Why Rate Cuts May Not Happen
- Goldman economists’ base case sees no rate cuts for 2 years;
- 30 experts’ median forecast is for unchanged funds rate by end of 2019;
- A minority of the 30 forecasters, 13, sees some amount of easing.
Source: Goldman Sachs, FactSet
What It Means for Investors
Recent weakness in manufacturing and jobs data, not to mention Fed Chair Jerome Powell’s comments last week that the Fed would act as necessary to maintain the current expansion, has investors increasingly convinced that rates will soon be cut. Futures markets have now priced in a 90% likelihood of a rate cut of at least 25 basis points (bps) by the end of 2019.
Professional forecasters, however, have a different opinion. Citing FactSet data, Goldman notes that over the past two weeks, 30 professional forecasters have either revised or reconfirmed their predictions for the federal funds rate. The median forecaster among them expects that rate to be unchanged by the end of the year, and only 13 expect some degree of monetary easing.
While Goldman’s economists don’t expect rate cuts for the next two years, they do think that the Fed will tread carefully as it attempts to bring investor expectations back in line with their policy goals. “If the Fed does not intend to ease policy this year, history suggest it is likely to gradually walk back market expectations for easing in coming months rather than deliver a hawkish disappointment,” the firm’s analysts said.
Expectations aside, one reason the Fed may choose not to raise rates is to assert its independence by showing that it won’t easily be pulled into President Trump’s trade battles and demands for lower rates. While Powell’s comments last week helped to soften the blow of Trump’s escalating trade war, he likely wants to avoid actually cutting rates so as not to look like he’s supporting the economy in order to allow Trump to continue fighting his battles, according to a Wall Street Journal column.
Central banking is as much about political maneuvering as it is about technical maneuvering, despite central bankers' desire to convince markets that it is mostly technical. Unfortunately, the desire to maintain an air of independence could cause the Fed to hold off on rate cuts longer than it should.
Of course, if the wisdom of crowds prevails and the Fed decides to cut rates in line with market expectations, equities could receive a major boost.
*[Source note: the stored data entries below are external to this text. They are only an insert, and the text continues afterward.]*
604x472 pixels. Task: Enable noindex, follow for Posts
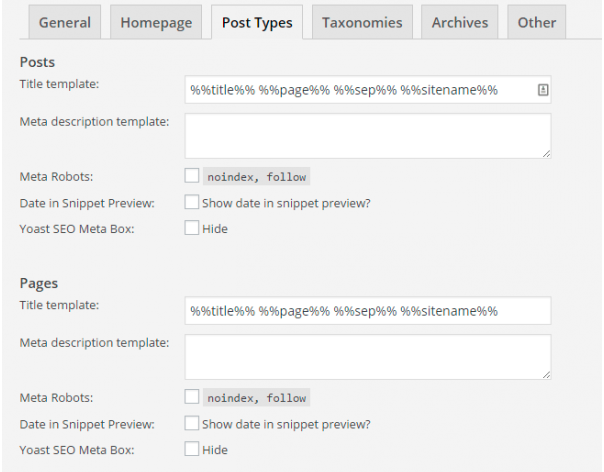192,177
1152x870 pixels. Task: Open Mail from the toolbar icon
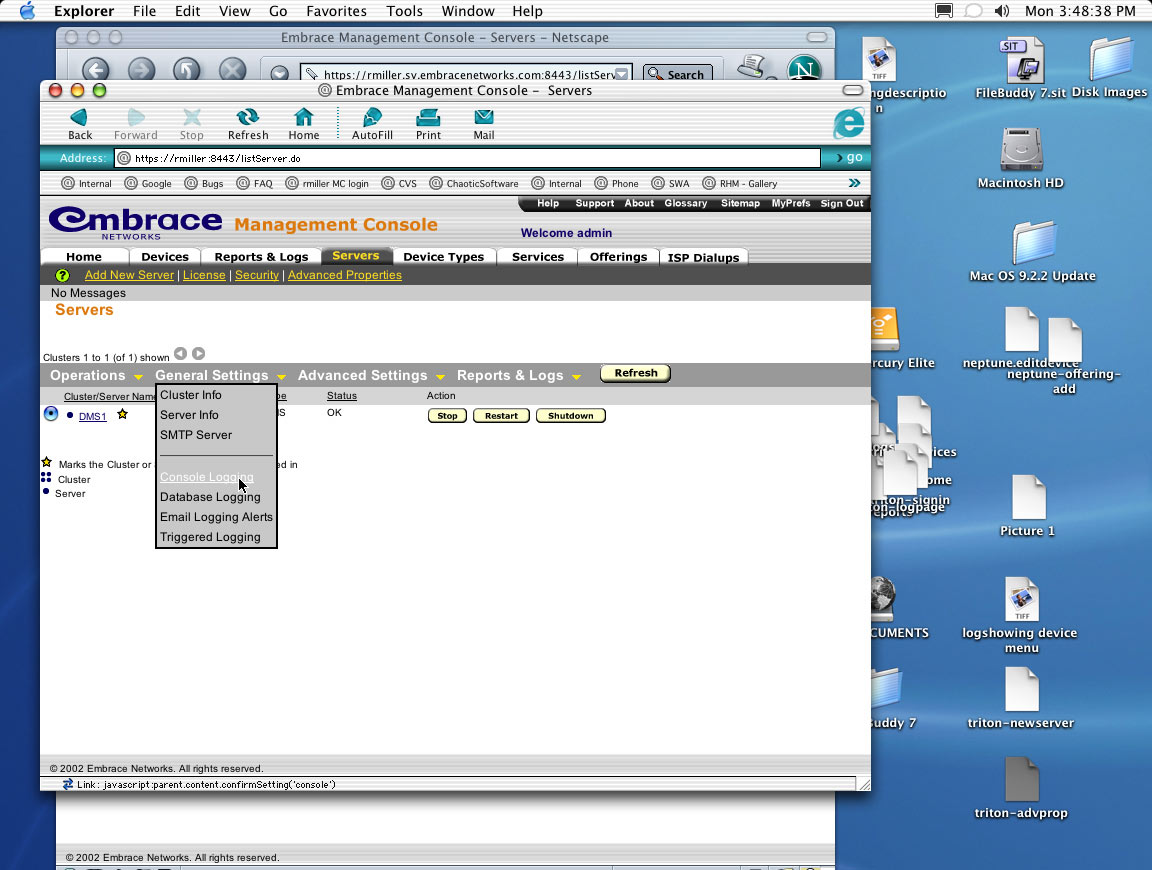484,118
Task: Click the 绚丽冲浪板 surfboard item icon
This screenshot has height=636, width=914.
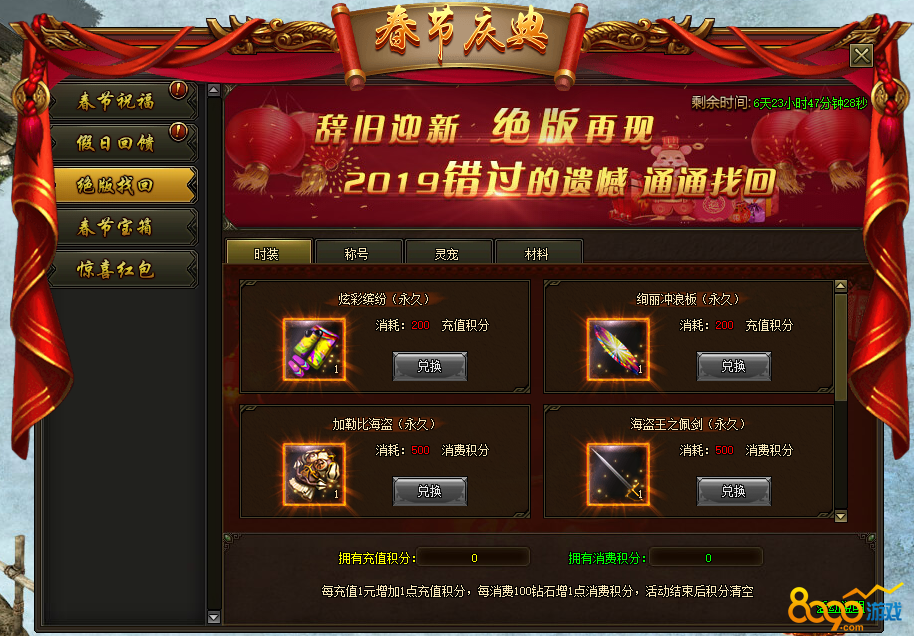Action: 618,349
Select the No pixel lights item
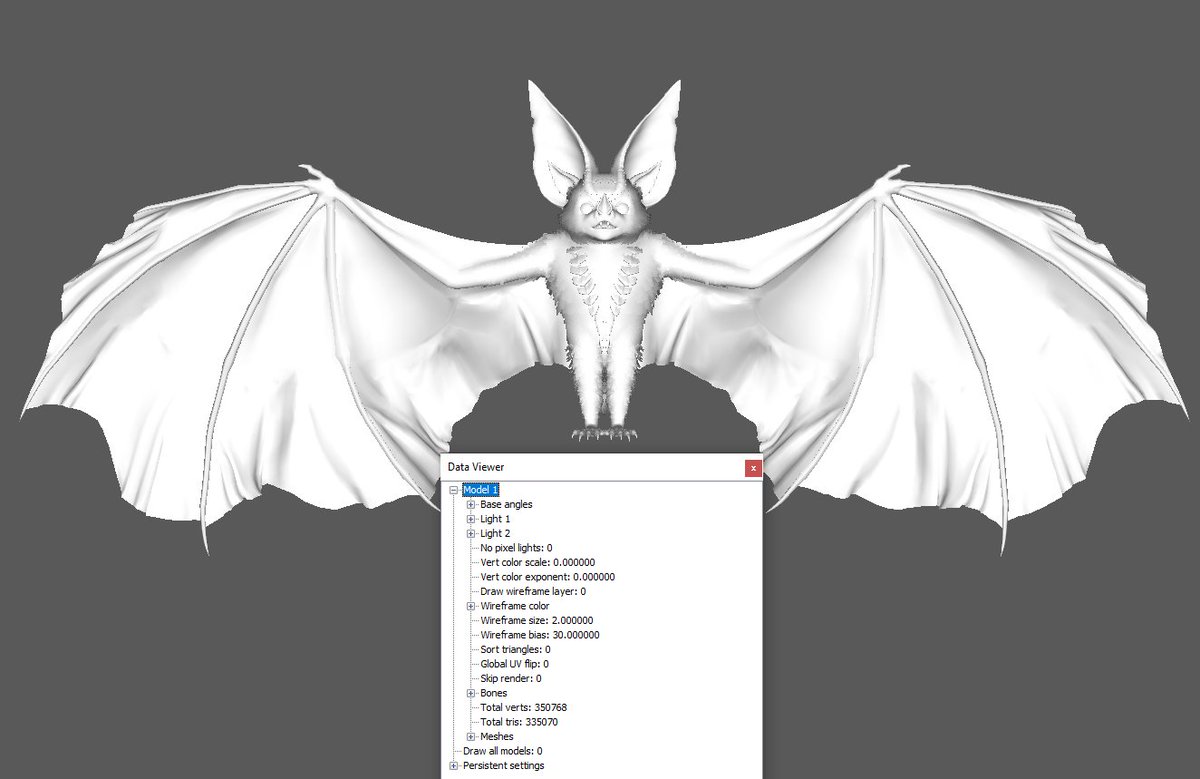 pyautogui.click(x=516, y=548)
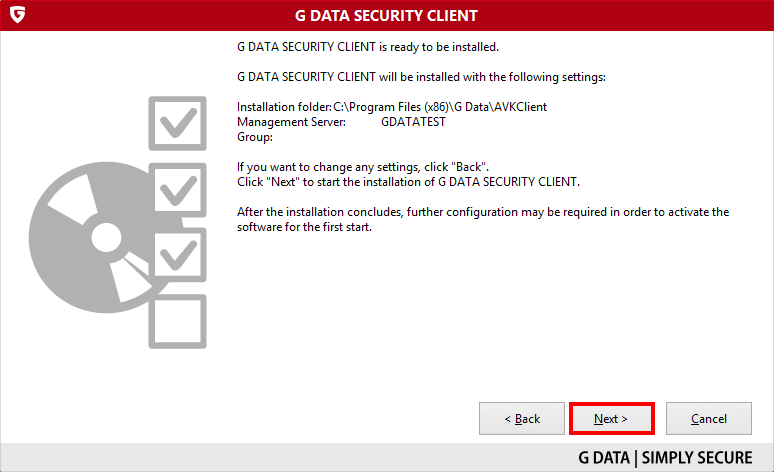Viewport: 774px width, 472px height.
Task: Click the G DATA SIMPLY SECURE footer logo
Action: coord(665,458)
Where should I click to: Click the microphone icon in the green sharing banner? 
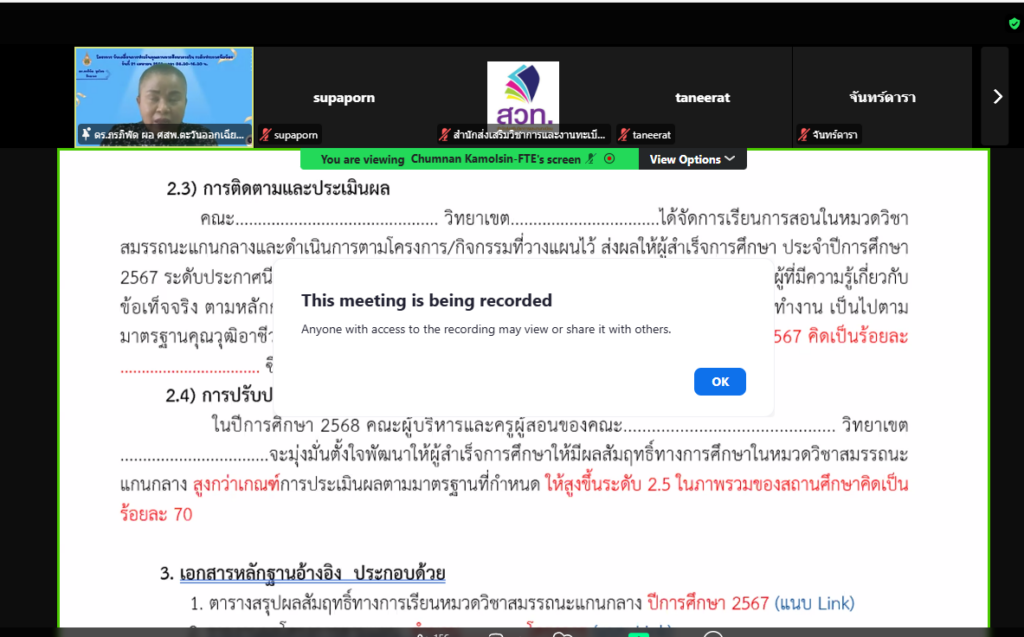[x=591, y=159]

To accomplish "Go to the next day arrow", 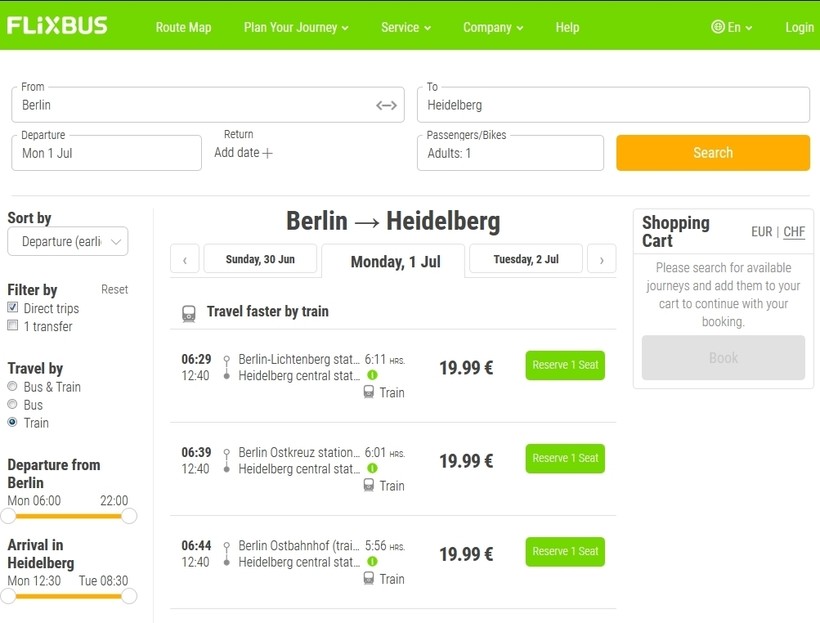I will (x=601, y=260).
Goldman looked at the past 35 years and found that following the start of 7 Fed rate cutting cycles, or after the first interest rate cut during a trailing 12-month period, the median rise of the S&P 500 over the next 3- and 12-month periods were 2% and 14%, respectively. But you don’t have to tell investors that lower rates are good for stocks, as their rush back into the market over the past week reveals.